* **TASK**:
Each record listed below is to be output exactly as written.

ENTRIES PROVIDED START

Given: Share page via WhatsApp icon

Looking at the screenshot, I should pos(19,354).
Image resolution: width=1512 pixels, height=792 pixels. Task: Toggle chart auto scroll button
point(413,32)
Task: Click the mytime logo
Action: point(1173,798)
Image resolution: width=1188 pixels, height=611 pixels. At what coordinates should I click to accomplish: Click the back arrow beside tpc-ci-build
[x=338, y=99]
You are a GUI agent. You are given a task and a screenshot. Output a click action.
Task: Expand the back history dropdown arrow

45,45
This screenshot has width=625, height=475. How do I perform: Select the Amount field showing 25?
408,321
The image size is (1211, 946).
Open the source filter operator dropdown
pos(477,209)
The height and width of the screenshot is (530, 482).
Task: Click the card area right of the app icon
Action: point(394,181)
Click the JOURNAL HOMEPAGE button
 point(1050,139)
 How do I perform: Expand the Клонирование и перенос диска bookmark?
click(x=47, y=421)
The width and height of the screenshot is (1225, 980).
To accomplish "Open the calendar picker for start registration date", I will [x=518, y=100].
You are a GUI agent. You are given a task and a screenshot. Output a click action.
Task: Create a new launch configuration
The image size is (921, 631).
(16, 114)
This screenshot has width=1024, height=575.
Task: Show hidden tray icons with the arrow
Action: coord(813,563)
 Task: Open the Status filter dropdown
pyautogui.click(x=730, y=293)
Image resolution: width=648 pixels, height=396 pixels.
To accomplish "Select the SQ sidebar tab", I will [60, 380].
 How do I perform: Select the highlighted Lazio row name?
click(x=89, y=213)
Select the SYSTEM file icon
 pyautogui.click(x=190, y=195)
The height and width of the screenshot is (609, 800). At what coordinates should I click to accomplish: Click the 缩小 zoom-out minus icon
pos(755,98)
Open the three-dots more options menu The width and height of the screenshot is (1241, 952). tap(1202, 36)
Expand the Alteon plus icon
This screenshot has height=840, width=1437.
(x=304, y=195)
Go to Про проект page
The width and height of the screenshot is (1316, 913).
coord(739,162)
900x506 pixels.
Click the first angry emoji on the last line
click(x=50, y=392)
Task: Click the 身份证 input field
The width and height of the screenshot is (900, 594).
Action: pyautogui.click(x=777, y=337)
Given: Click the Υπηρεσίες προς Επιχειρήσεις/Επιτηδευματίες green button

ENTRIES PROVIDED END

* **ANSWER SECTION**:
Given: Share page via WhatsApp icon

Looking at the screenshot, I should pos(19,354).
Image resolution: width=1512 pixels, height=792 pixels. Task: Toggle chart auto scroll button
point(413,32)
Task: Click the mytime logo
Action: point(1173,798)
Image resolution: width=1188 pixels, height=611 pixels. At what coordinates should I click to accomplish: Click the back arrow beside tpc-ci-build
[x=338, y=99]
You are a GUI agent. You are given a task and a screenshot. Output a click action.
Task: Expand the back history dropdown arrow

45,45
This screenshot has width=625, height=475. How do I perform: Select the Amount field showing 25?
408,321
The image size is (1211, 946).
Open the source filter operator dropdown
pos(477,209)
The height and width of the screenshot is (530, 482).
Task: Click the card area right of the app icon
Action: point(394,181)
Click the JOURNAL HOMEPAGE button
 point(1050,139)
 How do I perform: Expand the Клонирование и перенос диска bookmark?
click(x=47, y=421)
The width and height of the screenshot is (1225, 980).
To accomplish "Open the calendar picker for start registration date", I will [x=518, y=100].
You are a GUI agent. You are given a task and a screenshot. Output a click action.
Task: Create a new launch configuration
The image size is (921, 631).
(16, 114)
This screenshot has width=1024, height=575.
Task: Show hidden tray icons with the arrow
Action: coord(813,563)
 Task: Open the Status filter dropdown
pyautogui.click(x=730, y=293)
Image resolution: width=648 pixels, height=396 pixels.
To accomplish "Select the SQ sidebar tab", I will [60, 380].
 How do I perform: Select the highlighted Lazio row name?
click(x=89, y=213)
Select the SYSTEM file icon
 pyautogui.click(x=190, y=195)
The height and width of the screenshot is (609, 800). At what coordinates should I click to accomplish: Click the 缩小 zoom-out minus icon
pos(755,98)
Open the three-dots more options menu The width and height of the screenshot is (1241, 952). tap(1202, 36)
Expand the Alteon plus icon
This screenshot has height=840, width=1437.
(x=304, y=195)
Go to Про проект page
The width and height of the screenshot is (1316, 913).
coord(739,162)
900x506 pixels.
Click the first angry emoji on the last line
click(x=50, y=392)
Task: Click the 身份证 input field
The width and height of the screenshot is (900, 594).
Action: pyautogui.click(x=777, y=337)
Given: Click the Υπηρεσίες προς Επιχειρήσεις/Επιτηδευματίες green button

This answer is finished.